We see many property buyers with foolish desires recently.
It’s interesting to see how dreamers of ‘The Next Singapore Property Millionaire’, behave like the hilarious first round participants of ‘The Next Singapore Idol’ contest who are thick-skinned enough to believe they have ‘it’.
My late multimillionaire grandfather said, “The Rich makes money with control, while dreamers always make money on hope… and hope is their only saviour.”
Dreamers invest on capital gains and a hope. They don’t have intelligence. You don’t need intelligence to make money in a booming market, because just anyone can make money when the market is booming.
But when the crunch time really comes, many of these dreamers lose control, confused and panic like lab rats. They don’t have the necessary skills and the pre-controls to prevent a financial disaster.
All they have is…
Hope.
They have what I called ‘herd intelligence’. They see the immediate situation just like everyone else. They copy and paste. They think narrowly and call it being focused. They don’t see the surround. They don’t see the consequences.
That’s how dreamers often get ripped into pieces by the unforgiving market.
…… For ‘herd intelligence’.
This dreamer property buyer makes far too many assumptions which he/she cannot control:
Believes prices will always go up
Believe in permanent job security to service mortgage payments when a downturn comes
Believes the market if a correction do happens, will only fall marginally
Believe interest rates will stay low in future
Believes can rent out property easily when T.O.P
Believes can find buyers easily when T.O.P
Believes property is a sure one-way-bet to making money or better returns than bank fixed deposits or any other investments
Believes capital gains is the way to play the game
Believes to be savvy investor even with very little competence, knowledge and enough experience
A dreamer is an amateur who invested with no investment control. His only control was if he can well-afford to lose $XXXK.
His only control was a continued booming market.
If you’re investing on assumptions and so-called beliefs, you're not an investor. You're just like "mom & pop" buyers.
Capital Gain is like inherited wealth: attained without discipline.
Most kind of power requires a substantial sacrifice by whoever wants the power.
There is an apprenticeship, a discipline lasting many years. Whatever kind of power you want. CEO of the company. Black belt in karate. Spiritual guru. A property millionaire.
Whatever it is you seek, you have to put in the time, the practice, the effort. You must give up a lot to get it. It has to be very important to you.
And once you attained it, it is your power. It can’t be given away. It resides in you. It is literally the result of your discipline.
Now, what is interesting about this process is that, by the time someone has acquired the ability to kill with his bare hands, he has also matured to the point where he won’t use it wisely.
So that kind of power has a built in control. The discipline of getting the power changes so that you won’t abuse it.
Capital Gain is like inherited wealth: attained without discipline. You copy what others have done, and you take the next step.

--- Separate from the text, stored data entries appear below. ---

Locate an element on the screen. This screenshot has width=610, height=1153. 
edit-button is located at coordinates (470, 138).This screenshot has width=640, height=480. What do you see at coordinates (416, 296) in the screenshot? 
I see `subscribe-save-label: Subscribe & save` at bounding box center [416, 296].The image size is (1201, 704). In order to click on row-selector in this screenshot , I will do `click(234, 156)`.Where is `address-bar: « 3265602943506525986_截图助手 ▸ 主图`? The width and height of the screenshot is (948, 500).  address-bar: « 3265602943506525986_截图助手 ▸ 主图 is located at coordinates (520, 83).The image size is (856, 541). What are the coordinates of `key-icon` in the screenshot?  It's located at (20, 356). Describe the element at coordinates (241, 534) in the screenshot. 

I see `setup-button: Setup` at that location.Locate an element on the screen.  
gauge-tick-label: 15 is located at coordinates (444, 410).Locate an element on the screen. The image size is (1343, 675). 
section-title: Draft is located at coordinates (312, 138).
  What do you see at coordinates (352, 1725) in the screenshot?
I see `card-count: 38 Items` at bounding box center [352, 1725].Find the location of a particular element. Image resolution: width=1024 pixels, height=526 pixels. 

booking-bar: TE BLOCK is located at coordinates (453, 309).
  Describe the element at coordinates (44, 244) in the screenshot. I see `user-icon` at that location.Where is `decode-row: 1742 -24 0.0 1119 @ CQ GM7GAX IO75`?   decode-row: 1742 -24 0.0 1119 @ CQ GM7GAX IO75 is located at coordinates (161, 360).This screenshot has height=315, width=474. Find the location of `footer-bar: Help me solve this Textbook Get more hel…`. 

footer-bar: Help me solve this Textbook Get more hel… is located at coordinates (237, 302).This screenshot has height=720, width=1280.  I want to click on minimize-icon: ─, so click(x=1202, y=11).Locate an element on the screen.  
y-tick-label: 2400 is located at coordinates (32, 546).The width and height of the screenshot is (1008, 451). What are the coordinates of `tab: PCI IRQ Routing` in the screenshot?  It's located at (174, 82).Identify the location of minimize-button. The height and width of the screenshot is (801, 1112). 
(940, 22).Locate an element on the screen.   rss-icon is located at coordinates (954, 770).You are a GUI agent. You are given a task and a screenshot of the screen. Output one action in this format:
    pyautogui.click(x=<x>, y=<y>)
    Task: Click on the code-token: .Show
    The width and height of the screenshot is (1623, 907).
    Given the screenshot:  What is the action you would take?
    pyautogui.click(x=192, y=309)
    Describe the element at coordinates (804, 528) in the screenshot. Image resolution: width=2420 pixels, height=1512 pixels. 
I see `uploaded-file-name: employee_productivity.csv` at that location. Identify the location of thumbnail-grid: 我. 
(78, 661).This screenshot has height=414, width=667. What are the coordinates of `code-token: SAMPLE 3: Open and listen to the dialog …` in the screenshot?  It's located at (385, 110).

You can do it very young. You can make progress very fast. There is no discipline lasting many decades. There is no mastery: risks are ignored. There is no humility before nature.
There is only a get-rich-quick, make a name for yourself fast philosophy. No one has any standards. They are all trying to do the same thing: to do something big, and do it fast.
A karate master does not kill people with his bare hands. He does not lose his temper and kill his wife. The person who kills is the person who has no discipline, no restraint, and who has purchased his power in the form of a Saturday night special.
And that’s the power that capital gains foster and permits. And that’s why you think that to build wealth like this is simple. But it is not, and something will go wrong eventually.
Ignorance has always said that it may not know everything now, but it will know eventually.
It’s an idle boast. As foolish and as misguided, as the child who jumps off a building because he believes he can fly.
Capital Gains – It’s always a Zero Sum Game
I questioned the conventional wisdom of constantly buying and selling properties (or any other assets for the matter) for capital gains. If the taxman does not get you, the market will eventually.
You buy low, then sell high. Then what do you do with your profits at that point of time? Buy higher, sell lower? It’s always a zero-sum game.
The dreamers always hope to buy and sell to make that quick buck. Go to the casino instead.
Like a casino, an amateur gambler makes money on the first couple of visits, only to lose even more eventually when his luck runs out. Just like a casino, we can never beat the market.
This is what happens to most amateur investors who happen by chance to make money in a boom time, only to lose it all in a downturn.
Real investors make the most money during the downturn of the market, and treat gains from a booming market as a bonus.
You want to be an investor, not a trader.
You want to invest on income, not capital gains.
Capital gains should be treated only as a bonus, and should never be a key priority in your property investment decision.